Built-in gutters serve a function that is special in architectural design because they are more hidden than gutters that are exposed. Architects specifying built-in gutters should bear in mind that any leaks that develop will cause water to go directly into the building. They need to be designed carefully.
In designing built-in gutters, think about the following:
— Materials needs to be corrosion resistant. Copper or stainless steel is favored. Galvanized steel may be used in a galvanized steel roof system, though stainless steel is favored. Prefinished galvalume products or aluminum must not be used. Field painting of stock that is prefinished is impractical, and adherence and color matching are common difficulties.
— All joints must be lapped, riveted, and soldered. Joints that riveted and are sealed with caulk will need maintenance and possess a shorter service life. Failing caulk joints letting water into the building can sometimes cause damage for years before becoming detected. When this occurs, the scope of repairs will extend far beyond fixing the leaking gutter. Copper and stainless steel gutters, with soldered joints, are the only practical metal liner for an eavestrough built into the roof.
— Built in gutters must be adequately supported. Continuous support is favored. Damage possibility is greater with intermittent support. If you use blocks of various sizes to create slope below the built-in gutter, fasten or glue a strip of plywood over the blocks cut to the with of the gutter. This will provide better support than the blocks alone.
— Underlayment should be used beneath the copper or stainless gutter and over a waterproof membrane. The waterproof membrane should be a high temp or HT product specifically designed for use under metal. The slip sheet underlayment can be 30 pound roofing felt or rosin paper. The underlayment serves to minimize condensation buildup on the underside of the metal gutter lining, and it should lap in the same direction as the seams.
— The highest point on the front of the gutter must be a minimum 1 inch lower than the back edge of the gutter. This allows water to spill over the front edge in case it rains heavily or the gutter or downspout become clogged.
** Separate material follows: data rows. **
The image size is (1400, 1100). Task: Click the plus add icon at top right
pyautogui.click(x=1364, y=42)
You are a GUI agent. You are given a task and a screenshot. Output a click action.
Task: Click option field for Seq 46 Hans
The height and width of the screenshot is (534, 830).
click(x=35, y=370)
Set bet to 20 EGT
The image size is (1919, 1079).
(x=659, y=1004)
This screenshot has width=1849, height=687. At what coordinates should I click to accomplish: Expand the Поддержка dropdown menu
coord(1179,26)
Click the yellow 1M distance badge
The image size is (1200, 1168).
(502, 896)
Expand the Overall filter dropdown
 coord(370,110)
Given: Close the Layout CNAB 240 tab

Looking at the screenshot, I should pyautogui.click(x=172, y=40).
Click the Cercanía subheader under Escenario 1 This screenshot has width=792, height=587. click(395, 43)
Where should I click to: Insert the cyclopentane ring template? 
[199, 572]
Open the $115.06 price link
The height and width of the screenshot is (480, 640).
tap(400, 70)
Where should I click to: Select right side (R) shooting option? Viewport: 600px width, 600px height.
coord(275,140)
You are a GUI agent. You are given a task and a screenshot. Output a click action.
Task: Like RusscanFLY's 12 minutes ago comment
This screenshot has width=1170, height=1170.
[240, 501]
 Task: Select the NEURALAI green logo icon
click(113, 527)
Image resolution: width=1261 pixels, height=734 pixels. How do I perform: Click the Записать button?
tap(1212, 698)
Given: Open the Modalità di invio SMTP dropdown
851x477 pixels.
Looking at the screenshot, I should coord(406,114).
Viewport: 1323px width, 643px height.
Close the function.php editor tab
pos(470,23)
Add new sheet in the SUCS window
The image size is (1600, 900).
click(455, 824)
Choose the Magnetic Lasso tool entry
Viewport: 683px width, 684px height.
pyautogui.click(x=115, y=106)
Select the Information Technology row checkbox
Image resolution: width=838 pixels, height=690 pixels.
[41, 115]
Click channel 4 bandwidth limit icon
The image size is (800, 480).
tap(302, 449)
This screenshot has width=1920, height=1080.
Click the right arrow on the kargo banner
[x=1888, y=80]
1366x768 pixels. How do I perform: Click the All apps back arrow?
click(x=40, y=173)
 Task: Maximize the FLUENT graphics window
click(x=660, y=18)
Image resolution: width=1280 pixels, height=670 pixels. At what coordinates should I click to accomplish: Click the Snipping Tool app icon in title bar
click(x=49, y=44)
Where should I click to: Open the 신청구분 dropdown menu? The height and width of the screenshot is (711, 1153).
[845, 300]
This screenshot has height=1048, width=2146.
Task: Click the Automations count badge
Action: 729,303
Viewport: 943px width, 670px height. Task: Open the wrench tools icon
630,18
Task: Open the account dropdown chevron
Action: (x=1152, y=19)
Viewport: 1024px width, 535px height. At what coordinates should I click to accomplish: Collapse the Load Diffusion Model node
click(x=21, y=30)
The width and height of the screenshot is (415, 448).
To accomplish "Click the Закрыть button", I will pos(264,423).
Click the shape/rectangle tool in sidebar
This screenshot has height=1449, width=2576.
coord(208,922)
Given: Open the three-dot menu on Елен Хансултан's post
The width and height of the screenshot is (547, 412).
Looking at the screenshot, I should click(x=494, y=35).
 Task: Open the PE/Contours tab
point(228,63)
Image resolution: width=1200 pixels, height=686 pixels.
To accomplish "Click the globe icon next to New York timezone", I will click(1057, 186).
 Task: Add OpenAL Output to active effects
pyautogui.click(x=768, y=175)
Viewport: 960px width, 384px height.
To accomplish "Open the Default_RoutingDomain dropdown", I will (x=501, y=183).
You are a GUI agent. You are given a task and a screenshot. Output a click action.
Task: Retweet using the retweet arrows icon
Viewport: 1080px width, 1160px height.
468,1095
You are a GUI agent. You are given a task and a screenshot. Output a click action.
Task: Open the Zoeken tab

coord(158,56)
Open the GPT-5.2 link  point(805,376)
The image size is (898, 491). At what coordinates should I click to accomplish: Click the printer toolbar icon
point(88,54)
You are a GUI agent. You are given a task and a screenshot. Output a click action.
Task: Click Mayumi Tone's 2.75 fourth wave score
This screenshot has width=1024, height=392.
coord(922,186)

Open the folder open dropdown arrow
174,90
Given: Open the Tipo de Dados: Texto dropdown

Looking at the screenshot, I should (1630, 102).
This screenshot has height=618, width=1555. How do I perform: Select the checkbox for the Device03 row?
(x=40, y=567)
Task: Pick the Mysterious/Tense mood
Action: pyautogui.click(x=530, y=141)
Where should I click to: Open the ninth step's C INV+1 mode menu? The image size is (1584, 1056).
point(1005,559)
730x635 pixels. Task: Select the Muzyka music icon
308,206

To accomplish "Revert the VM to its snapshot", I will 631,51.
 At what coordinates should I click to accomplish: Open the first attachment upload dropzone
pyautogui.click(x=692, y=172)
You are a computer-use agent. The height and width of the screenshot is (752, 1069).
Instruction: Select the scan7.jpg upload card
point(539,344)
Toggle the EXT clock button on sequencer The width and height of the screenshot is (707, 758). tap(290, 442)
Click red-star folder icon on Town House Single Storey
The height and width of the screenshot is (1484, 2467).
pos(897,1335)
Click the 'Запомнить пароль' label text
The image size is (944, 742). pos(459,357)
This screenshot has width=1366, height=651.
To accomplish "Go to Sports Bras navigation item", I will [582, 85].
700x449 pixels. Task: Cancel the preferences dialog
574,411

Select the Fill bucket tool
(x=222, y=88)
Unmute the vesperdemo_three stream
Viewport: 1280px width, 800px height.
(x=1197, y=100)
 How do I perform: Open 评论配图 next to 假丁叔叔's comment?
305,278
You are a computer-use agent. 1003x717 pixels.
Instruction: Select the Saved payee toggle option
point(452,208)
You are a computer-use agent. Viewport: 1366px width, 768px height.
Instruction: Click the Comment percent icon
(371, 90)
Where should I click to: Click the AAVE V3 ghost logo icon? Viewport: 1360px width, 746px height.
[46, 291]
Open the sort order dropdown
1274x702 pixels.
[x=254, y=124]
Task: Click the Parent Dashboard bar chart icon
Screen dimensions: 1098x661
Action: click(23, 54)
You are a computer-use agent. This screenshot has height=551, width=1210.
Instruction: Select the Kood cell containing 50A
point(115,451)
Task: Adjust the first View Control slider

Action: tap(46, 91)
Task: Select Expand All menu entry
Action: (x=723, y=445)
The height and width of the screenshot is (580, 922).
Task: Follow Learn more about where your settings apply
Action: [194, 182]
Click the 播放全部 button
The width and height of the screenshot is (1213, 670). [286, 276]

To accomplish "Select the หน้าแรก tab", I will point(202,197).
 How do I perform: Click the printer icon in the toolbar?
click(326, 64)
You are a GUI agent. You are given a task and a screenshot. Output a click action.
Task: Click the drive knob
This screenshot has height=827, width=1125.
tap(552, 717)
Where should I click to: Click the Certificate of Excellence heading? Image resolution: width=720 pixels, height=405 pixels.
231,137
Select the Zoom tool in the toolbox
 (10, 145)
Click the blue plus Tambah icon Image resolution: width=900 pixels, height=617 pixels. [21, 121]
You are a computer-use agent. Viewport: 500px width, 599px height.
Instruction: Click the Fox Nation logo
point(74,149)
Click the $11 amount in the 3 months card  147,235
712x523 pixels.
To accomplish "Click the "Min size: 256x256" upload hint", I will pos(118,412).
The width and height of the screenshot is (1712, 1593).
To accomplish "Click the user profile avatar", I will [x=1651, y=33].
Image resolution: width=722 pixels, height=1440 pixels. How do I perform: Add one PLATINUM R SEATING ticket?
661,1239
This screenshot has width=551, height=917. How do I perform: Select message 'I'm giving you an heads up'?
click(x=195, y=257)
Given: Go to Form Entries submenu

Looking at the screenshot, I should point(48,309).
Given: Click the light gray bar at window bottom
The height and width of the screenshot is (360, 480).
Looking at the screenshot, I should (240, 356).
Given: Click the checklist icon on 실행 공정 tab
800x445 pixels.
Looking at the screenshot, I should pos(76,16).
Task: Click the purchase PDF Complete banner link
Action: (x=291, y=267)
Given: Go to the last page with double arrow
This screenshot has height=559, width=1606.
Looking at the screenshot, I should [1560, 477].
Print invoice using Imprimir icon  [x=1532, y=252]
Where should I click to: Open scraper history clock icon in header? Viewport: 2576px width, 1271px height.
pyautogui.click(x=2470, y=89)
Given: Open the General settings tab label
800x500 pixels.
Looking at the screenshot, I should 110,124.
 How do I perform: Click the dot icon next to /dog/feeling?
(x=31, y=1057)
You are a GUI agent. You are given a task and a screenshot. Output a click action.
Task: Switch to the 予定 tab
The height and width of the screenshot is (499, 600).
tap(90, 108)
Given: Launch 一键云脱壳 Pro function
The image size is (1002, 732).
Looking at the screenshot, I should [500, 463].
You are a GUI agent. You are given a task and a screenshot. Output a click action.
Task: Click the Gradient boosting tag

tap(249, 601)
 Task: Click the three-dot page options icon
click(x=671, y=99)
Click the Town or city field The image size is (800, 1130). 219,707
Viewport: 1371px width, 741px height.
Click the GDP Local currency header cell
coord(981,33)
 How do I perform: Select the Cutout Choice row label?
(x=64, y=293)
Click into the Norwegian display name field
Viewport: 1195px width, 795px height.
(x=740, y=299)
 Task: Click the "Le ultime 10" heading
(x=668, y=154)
Designers who would like the front edge more in relation to the back edge for appearance’s sake should use scuppers to prevent overflow caused by excessive rain or clogged downspouts.
— Expansion control is essential. Please see our other articles regarding proper utilization.
— With flat roof systems, always cleat the rear edge of the gutter using the very least apron flashing width. Use a 6 inch minimal apron flashing for cement tile, slate, ceramic tile, and wood shingle roofs. Use a 10 inch minimum width for terra cotta tile. It’s strongly recommended that there be a waterproof membrane used that lies under the roof surface material and laps within the cleat. In areas where ice dams occur, minimum 24 inches should be extended by the waterproof membrane behind the wall that is inside.
— Outlets should only be put into the bottoms of gutters. Clearance must be permitted at the gutter outlets to allow for expansion and contraction.
— Whenever possible, slope built-in gutters to empty points.